■ Tarefas ■
1. Responda com base na crítica sobre Dracula:
(a) Quem criou o clássico, segundo a crítica?
(b) Quais duas plataformas fizeram a produção em parceria?
(c) Que ator está no papel principal?
2. Transcreva, sem nenhuma alteração, tudo o que vai de "Dracula, ao lado" até "conceito dos vampiros." na crítica sobre Dracula.
++++ Trecho selecionado ++++
Crítica: Dracula é o primeiro acerto da Netflix em 2020

Dos mesmos criadores de Sherlock, Dracula é uma bela releitura do clássico e uma elogiável homenagem às diversas adaptações lançadas no último século.

Dos mesmos criadores de Sherlock, Dracula é releitura moderna e nostálgica de todas as versões do clássico

Dracula, ao lado de Frankenstein, lobisomens e zumbis, ocupa um vasto espaço no imaginário coletivo. Bram Stoker, quando criou seu clássico, talvez não imaginasse o alcance que seu personagem teria nas décadas vindouras. Pois o rei dos vampiros já ganhou inúmeras releituras no cinema, teatro, TV e mesmo na literatura. Do terror gótico à comédia, o bebedor de sangue já teve altos e baixos memoráveis na cultura pop.

A última incursão do monstro na TV chama-se Dracula, como no original, e reside em dois belos castelos: a BBC One e a Netflix. Produção feita em parceria pelas duas plataformas, Dracula traz o dinamarquês Claes Bang no papel principal e os criadores de Sherlock no comando do texto. Em uma mescla de adaptação fiel do livro, homenagem a produções antecessores e releitura original, o projeto acerta na modernização e nas ideias arejadas que traz ao batido conceito dos vampiros.
++++ Dados fornecidos ++++
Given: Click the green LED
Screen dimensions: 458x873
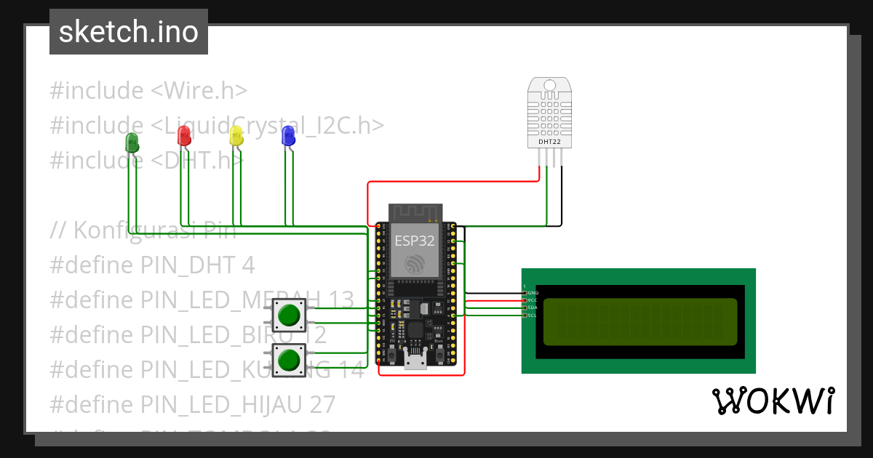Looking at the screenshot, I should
++++
■ Respostas do exercício ■
1.
(a) Bram Stoker.
(b) A BBC One e a Netflix.
(c) O dinamarquês Claes Bang.

2.
Dracula, ao lado de Frankenstein, lobisomens e zumbis, ocupa um vasto espaço no imaginário coletivo. Bram Stoker, quando criou seu clássico, talvez não imaginasse o alcance que seu personagem teria nas décadas vindouras. Pois o rei dos vampiros já ganhou inúmeras releituras no cinema, teatro, TV e mesmo na literatura. Do terror gótico à comédia, o bebedor de sangue já teve altos e baixos memoráveis na cultura pop.

A última incursão do monstro na TV chama-se Dracula, como no original, e reside em dois belos castelos: a BBC One e a Netflix. Produção feita em parceria pelas duas plataformas, Dracula traz o dinamarquês Claes Bang no papel principal e os criadores de Sherlock no comando do texto. Em uma mescla de adaptação fiel do livro, homenagem a produções antecessores e releitura original, o projeto acerta na modernização e nas ideias arejadas que traz ao batido conceito dos vampiros.